(begin)

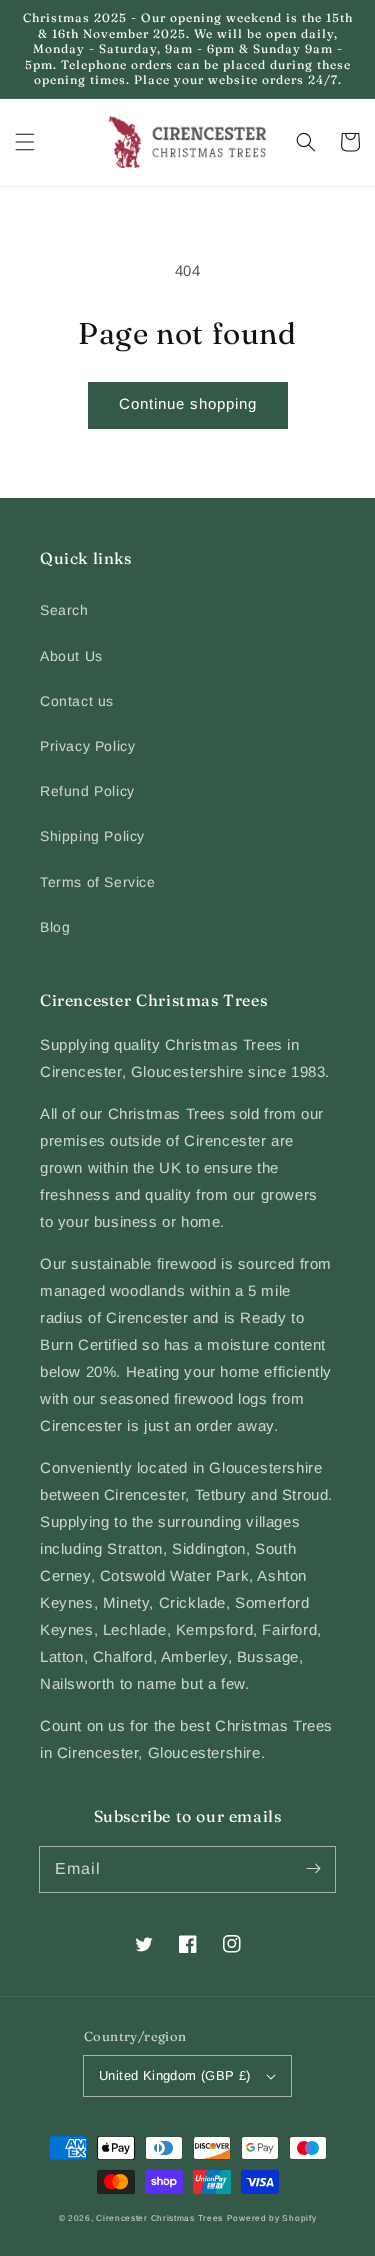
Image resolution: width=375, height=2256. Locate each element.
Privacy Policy (87, 746)
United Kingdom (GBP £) (175, 2075)
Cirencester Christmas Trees (159, 2218)
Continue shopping (188, 403)
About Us (71, 656)
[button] (25, 142)
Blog (55, 927)
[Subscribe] (313, 1869)
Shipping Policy (92, 836)
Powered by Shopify (272, 2218)
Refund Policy (87, 791)
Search (64, 610)
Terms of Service (98, 882)
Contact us (77, 701)
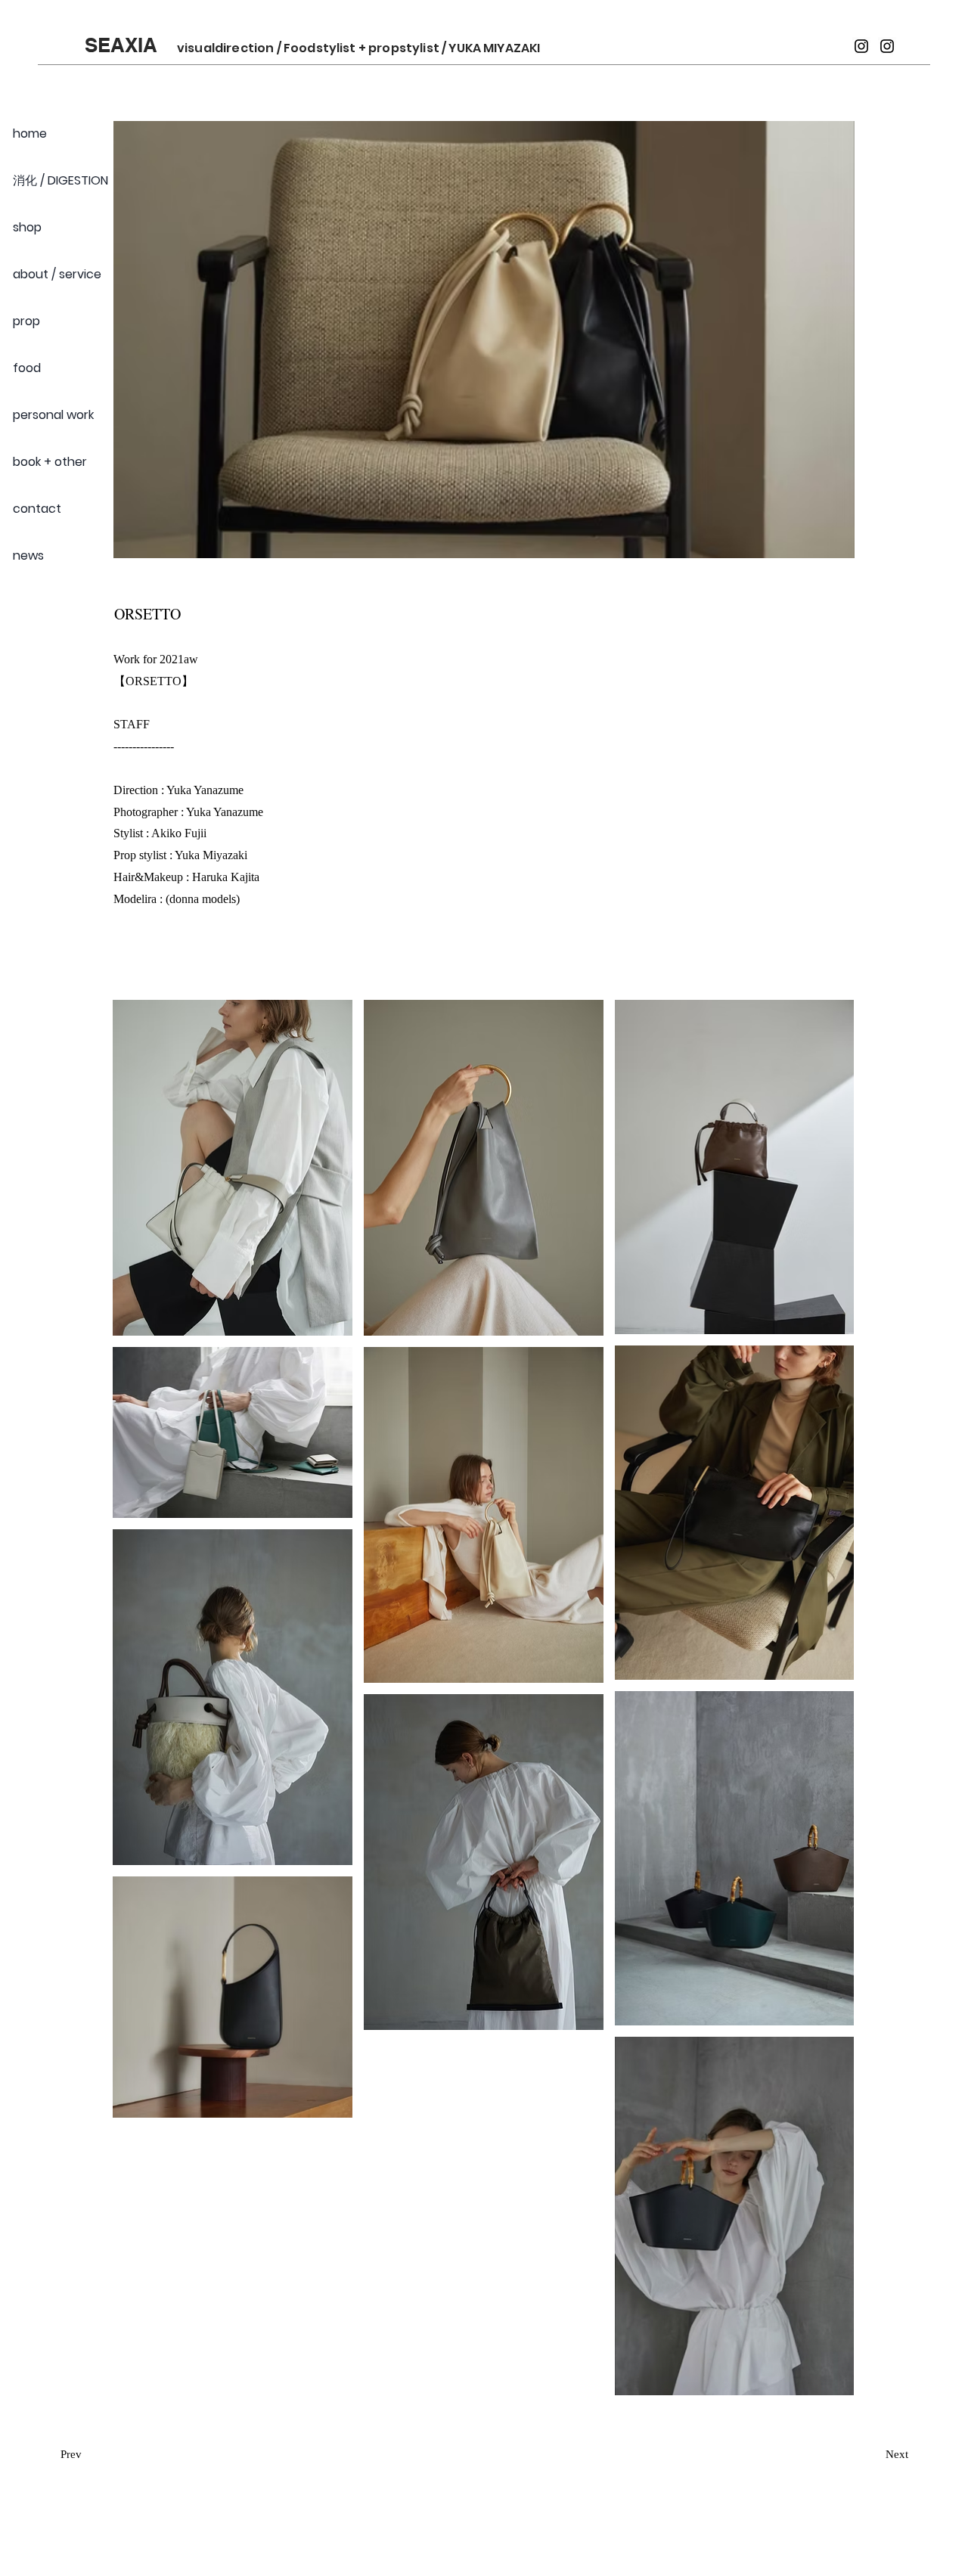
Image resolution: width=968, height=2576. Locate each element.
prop (26, 321)
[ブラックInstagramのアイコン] (861, 46)
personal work (53, 415)
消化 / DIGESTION (60, 180)
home (30, 133)
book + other (50, 461)
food (27, 368)
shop (27, 227)
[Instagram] (887, 46)
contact (37, 508)
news (28, 555)
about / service (57, 274)
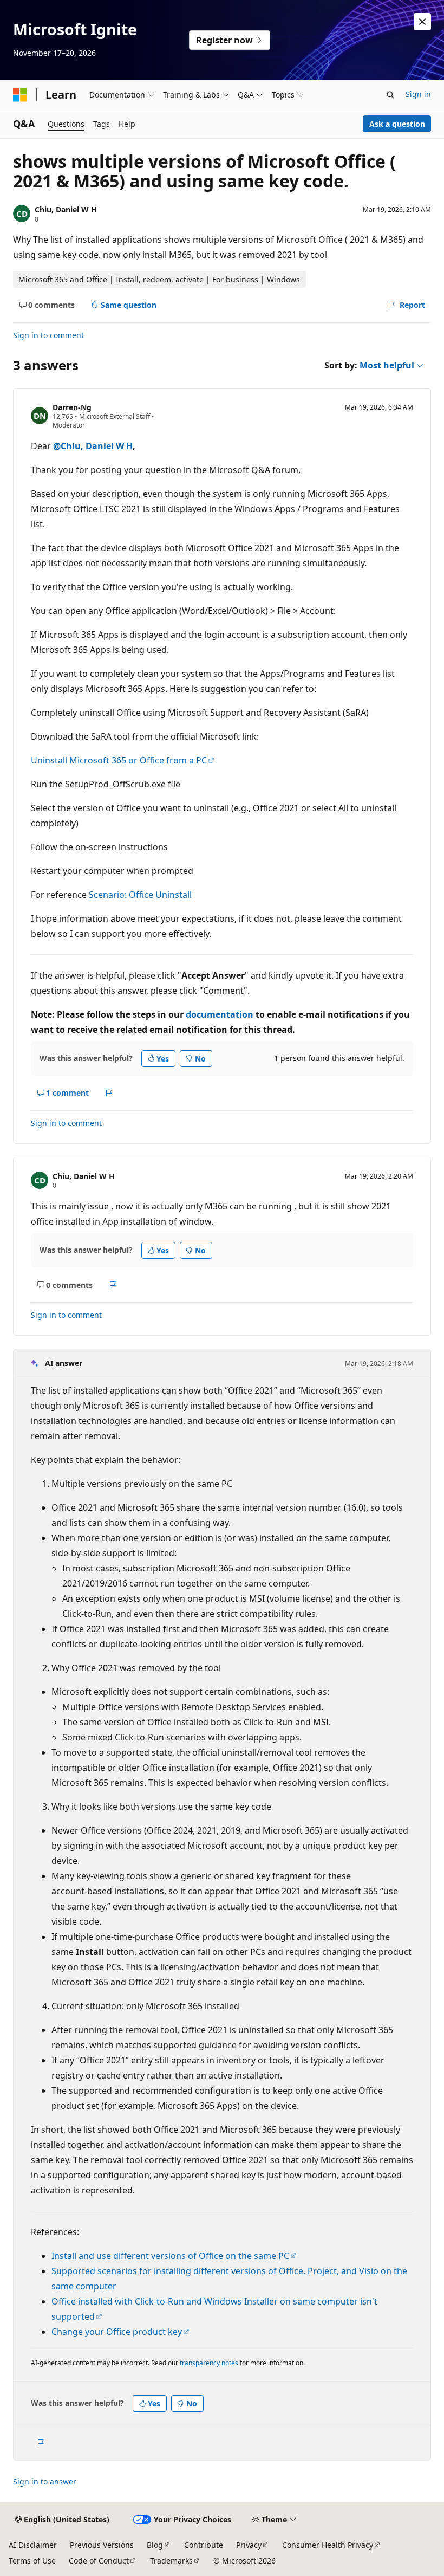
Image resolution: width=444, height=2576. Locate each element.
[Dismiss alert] (422, 21)
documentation (219, 1014)
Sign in (418, 94)
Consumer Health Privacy (327, 2545)
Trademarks (171, 2560)
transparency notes (209, 2362)
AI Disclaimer (33, 2545)
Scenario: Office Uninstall (140, 895)
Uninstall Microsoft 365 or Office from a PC (119, 760)
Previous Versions (102, 2545)
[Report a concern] (109, 1093)
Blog (155, 2545)
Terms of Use (32, 2560)
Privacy (249, 2545)
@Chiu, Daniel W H (93, 446)
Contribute (203, 2545)
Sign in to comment (48, 335)
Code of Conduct (99, 2560)
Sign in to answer (44, 2481)
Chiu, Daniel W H (66, 209)
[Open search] (390, 95)
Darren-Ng (72, 407)
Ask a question (397, 124)
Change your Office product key (116, 2332)
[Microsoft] (20, 95)
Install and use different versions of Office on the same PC (170, 2256)
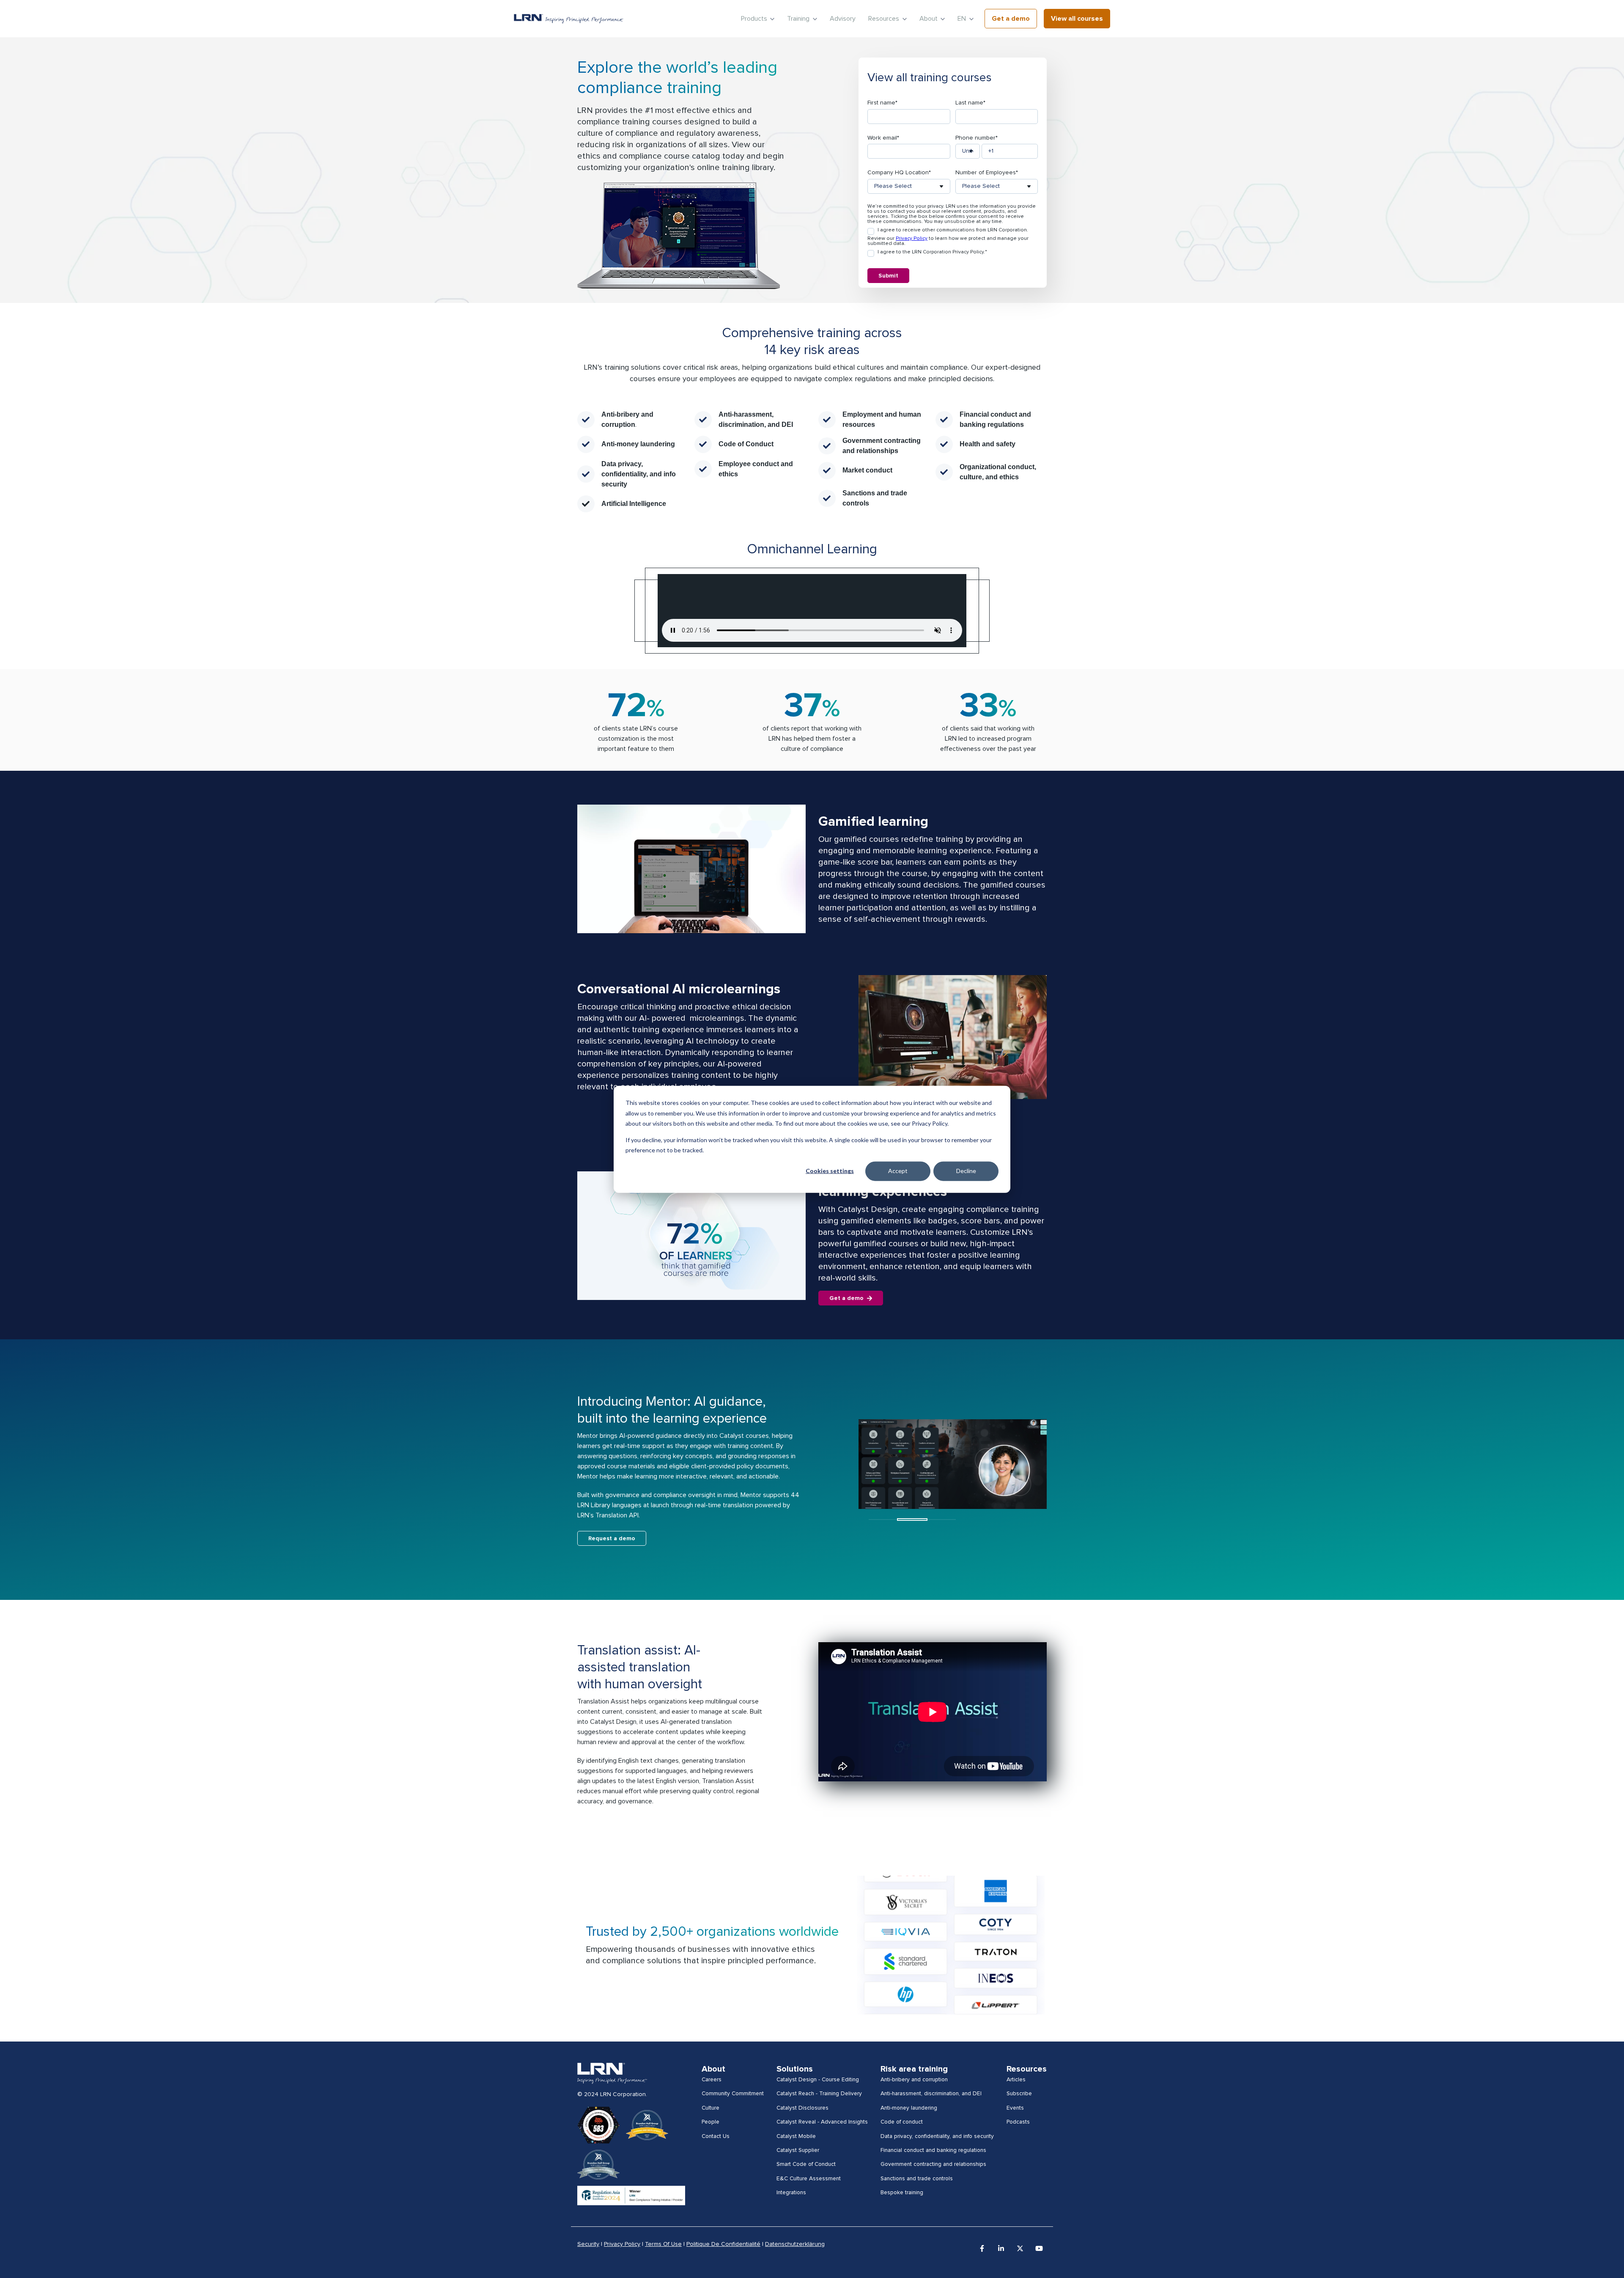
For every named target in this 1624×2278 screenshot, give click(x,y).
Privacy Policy (911, 238)
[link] (568, 18)
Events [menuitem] (1015, 2108)
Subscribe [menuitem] (1019, 2094)
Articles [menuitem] (1016, 2080)
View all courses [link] (1077, 18)
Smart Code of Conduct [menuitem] (806, 2164)
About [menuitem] (713, 2069)
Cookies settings (830, 1170)
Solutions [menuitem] (794, 2069)
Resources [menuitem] (1027, 2069)
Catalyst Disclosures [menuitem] (802, 2108)
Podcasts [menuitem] (1018, 2122)
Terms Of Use (663, 2244)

(end)

What is expected
Put each line of the entries above into a Markdown table with the columns Row and Text, numbering the rows and skipping any blank lines. Leave the pictures out of the table.

Problem solution
| Row | Text |
|---|---|
| 1 | Image resolution: width=375, height=2256. Locate each element. |
| 2 | Privacy Policy (87, 746) |
| 3 | United Kingdom (GBP £) (175, 2075) |
| 4 | Cirencester Christmas Trees (159, 2218) |
| 5 | Continue shopping (188, 403) |
| 6 | About Us (71, 656) |
| 7 | [button] (25, 142) |
| 8 | Blog (55, 927) |
| 9 | [Subscribe] (313, 1869) |
| 10 | Shipping Policy (92, 836) |
| 11 | Powered by Shopify (272, 2218) |
| 12 | Refund Policy (87, 791) |
| 13 | Search (64, 610) |
| 14 | Terms of Service (98, 882) |
| 15 | Contact us (77, 701) |
| 16 | Image resolution: width=968, height=2576. Locate each element. |
| 17 | prop (26, 321) |
| 18 | [ブラックInstagramのアイコン] (861, 46) |
| 19 | personal work (53, 415) |
| 20 | 消化 / DIGESTION (60, 180) |
| 21 | home (30, 133) |
| 22 | book + other (50, 461) |
| 23 | food (27, 368) |
| 24 | shop (27, 227) |
| 25 | [Instagram] (887, 46) |
| 26 | contact (37, 508) |
| 27 | news (28, 555) |
| 28 | about / service (57, 274) |
| 29 | Image resolution: width=444, height=2576. Locate each element. |
| 30 | [Dismiss alert] (422, 21) |
| 31 | documentation (219, 1014) |
| 32 | Sign in (418, 94) |
| 33 | Consumer Health Privacy (327, 2545) |
| 34 | Trademarks (171, 2560) |
| 35 | transparency notes (209, 2362) |
| 36 | AI Disclaimer (33, 2545) |
| 37 | Scenario: Office Uninstall (140, 895) |
| 38 | Uninstall Microsoft 365 or Office from a PC (119, 760) |
| 39 | Previous Versions (102, 2545) |
| 40 | [Report a concern] (109, 1093) |
| 41 | Blog (155, 2545) |
| 42 | Terms of Use (32, 2560) |
| 43 | Privacy (249, 2545) |
| 44 | @Chiu, Daniel W H (93, 446) |
| 45 | Contribute (203, 2545) |
| 46 | Sign in to comment (48, 335) |
| 47 | Code of Conduct (99, 2560) |
| 48 | Sign in to answer (44, 2481) |
| 49 | Chiu, Daniel W H (66, 209) |
| 50 | [Open search] (390, 95) |
| 51 | Darren-Ng (72, 407) |
| 52 | Ask a question (397, 124) |
| 53 | Change your Office product key (116, 2332) |
| 54 | [Microsoft] (20, 95) |
| 55 | Install and use different versions of Office on the same PC (170, 2256) |
| 56 | For every named target in this 1624×2278 screenshot, give click(x,y). |
| 57 | Privacy Policy (911, 238) |
| 58 | [link] (568, 18) |
| 59 | Events [menuitem] (1015, 2108) |
| 60 | Subscribe [menuitem] (1019, 2094) |
| 61 | Articles [menuitem] (1016, 2080) |
| 62 | View all courses [link] (1077, 18) |
| 63 | Smart Code of Conduct [menuitem] (806, 2164) |
| 64 | About [menuitem] (713, 2069) |
| 65 | Cookies settings (830, 1170) |
| 66 | Solutions [menuitem] (794, 2069) |
| 67 | Resources [menuitem] (1027, 2069) |
| 68 | Catalyst Disclosures [menuitem] (802, 2108) |
| 69 | Podcasts [menuitem] (1018, 2122) |
| 70 | Terms Of Use (663, 2244) |